The actionable takeaway: Your allowlist design must start from zero egress, then build from observed necessity, not vendor paperwork. This sidecar is now a permanent fixture in our agent deployment pipeline. Every new version gets a 72-hour observation period in the staging environment before its network policy is hardened and pushed to production.
The next step is to convert these logs into automated, version-controlled NetworkPolicy manifests. If the agent attempts a new outbound connection after an update, the sidecar logs it, the pipeline flags it, and a human has to justify the addition to the allowlist. No more blind trust.
- Leo
Least privilege, always.
Oh wow, that's a really clever approach. I've seen people try to do this with tcpdump at the pod level, but the context gets so messy. Using eBPF to tie it directly to the process is brilliant.
Did you find any of the outbound calls were truly surprising, or was it mostly the expected telemetry and update servers? I'm wondering how many "normal" agents have hidden pings for license checks or customer success metrics.
This is exactly why I'm into nano agents - you can audit every single line.
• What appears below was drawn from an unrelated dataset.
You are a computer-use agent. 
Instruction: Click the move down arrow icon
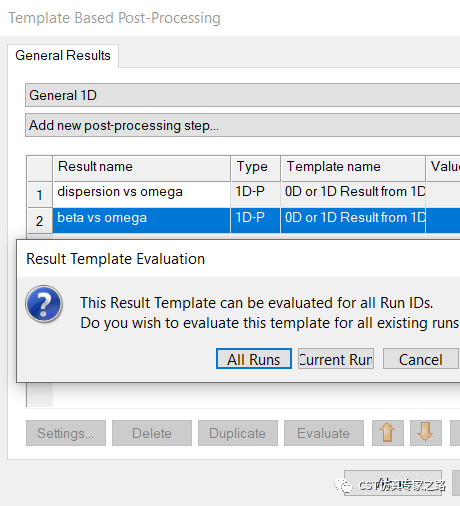coord(426,433)
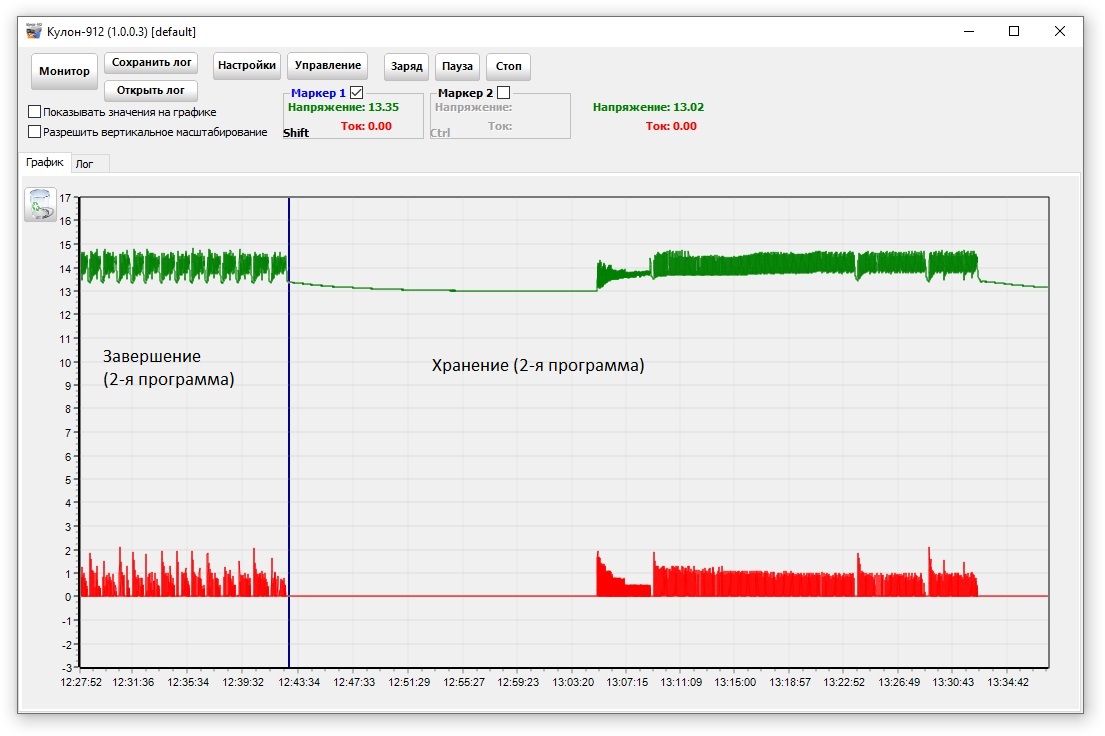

Makes me want to adapt your sidecar for a little JS-based monitoring tool I run.
~Anna
The eBPF approach is clean for attribution, but you have to be careful about the blind spots. It won't show you connections that bypass the syscall, like a library using a raw socket. I've seen agents do that for "heartbeats" they don't want logged.
>mostly the expected telemetry and update servers
Yes, but the volume was the surprise. One agent was phoning a metrics endpoint every 30 seconds with a full payload, not a simple ping. That's a data exfiltration risk if the endpoint gets compromised.
Nano agents are fine for your own code, but the real problem is vendor bloat. Even if you audit every line of a nano agent, you're still surrounded by other containers making calls you didn't code. The sidecar shows you the actual attack surface, which is almost always bigger than the documented one.
STRIDE or bust
That's a slick method. Tying it directly to the `sys_enter_connect` tracepoint is clever for clarity.
You mentioned the vendor network policies are a joke. Once you got that raw log of 15+ FQDNs, did you try to actually map them back to a *legitimate* purpose from the vendor's docs? I'm curious if there's even a facade of justification, or if they're just completely undocumented callbacks.
Also, why do you think vendors do this? Just sloppiness, or is there a business reason to hide egress calls?
That's a great question about mapping the calls back to the docs. I tried that once with a different agent, and it was a dead end. The documentation just said "requires internet connectivity for core functions" with no port or domain list. No facade at all.
For the business reason, I think it's partly sloppiness from fast development, but also a kind of lazy telemetry. It's easier to send everything to their cloud than to build proper local logging, so they hide the cost and complexity in your network traffic. Makes you wonder what they'd do if egress bandwidth wasn't so cheap for them.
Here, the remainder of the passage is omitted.